We are very lucky. 3 couples joined by our 3 marriages, all close friends who enjoy each other’s company and travel quite well together. As an aside the 4 couples created by my siblings and I have similar friendships and enjoy travels together. Over the week we managed to fit in something of note for each one of us, all while honoring both the gifts and the memory of Beth’s parents.
It was a great run. We are all thankful for the gift of family.
3) Work in progress. A life’s work. Work to do. Much to my surprise I find myself fully engaged in work.
“When nothing seems to help, I go back and look at a stonecutter hammering away at his rock perhaps a hundred times without as much as a crack showing in it. Yet at the hundred and first blow it will split in two, and I know it was not that blow that did it–but all that had gone before.”–Jacob Riis
There is a certain nobility in work. A certain expression of self. It matters not what work we consider, and it certainly matters not what job we might occupy. It is the work that matters. The working. Riis observes and verbalizes an eternal truth, that the result of work done does not always illustrate the amount of work actually done.

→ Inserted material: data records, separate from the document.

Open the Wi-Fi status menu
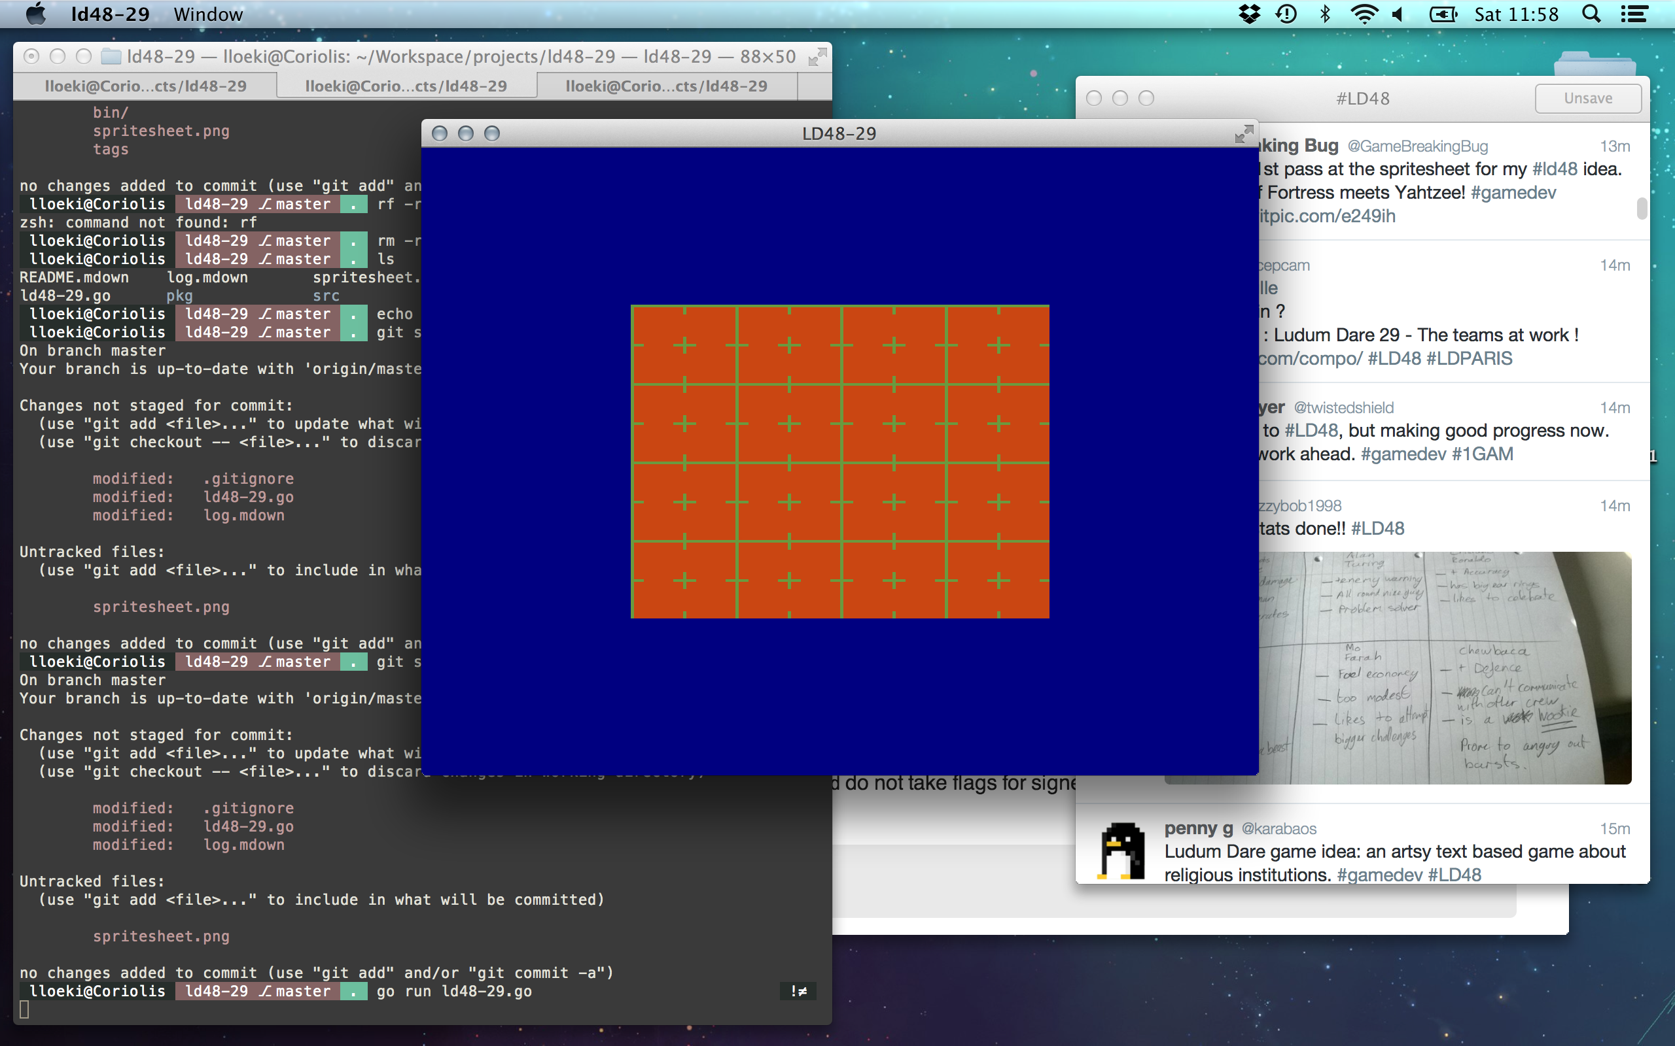 pos(1364,15)
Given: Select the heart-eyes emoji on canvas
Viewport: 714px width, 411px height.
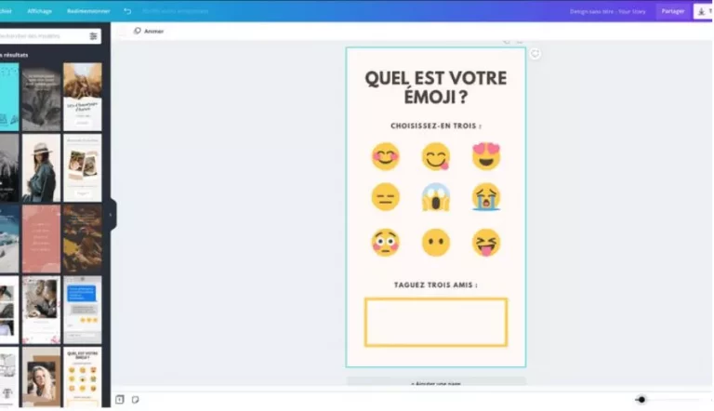Looking at the screenshot, I should (x=485, y=156).
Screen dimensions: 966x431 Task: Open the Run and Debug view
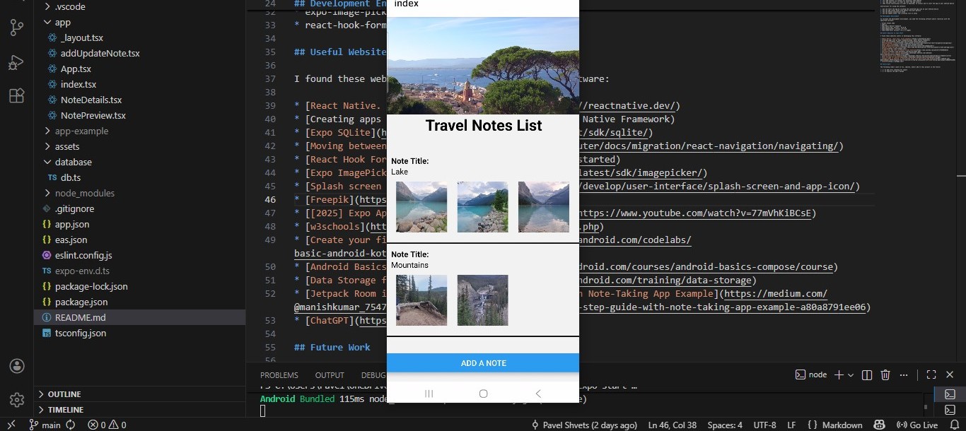click(x=17, y=61)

No matter. The more essential lesson is one of hope. Hope and resolve. Each task before us must be approached with the hope embodied in Riis’ tale. Each strike upon the stone must be delivered with the conviction that it will be the one to finally render the stone in two. Watching someone else succeed gives one hope.
Hope is a uniquely human characteristic. Some tasks defy hope, and it is reasonable to turn away from work that generates only despair. Still, it is the hope inherent in the task at hand, the hope that our work will succeed that brings us ever back to the stone. There is still work to be done. For however many times I have managed to split the stones before me, at least one more stands between me and repose. The task at hand is doable. Hope abounds; I go to work.
However stones may remain will ne’er be split otherwise.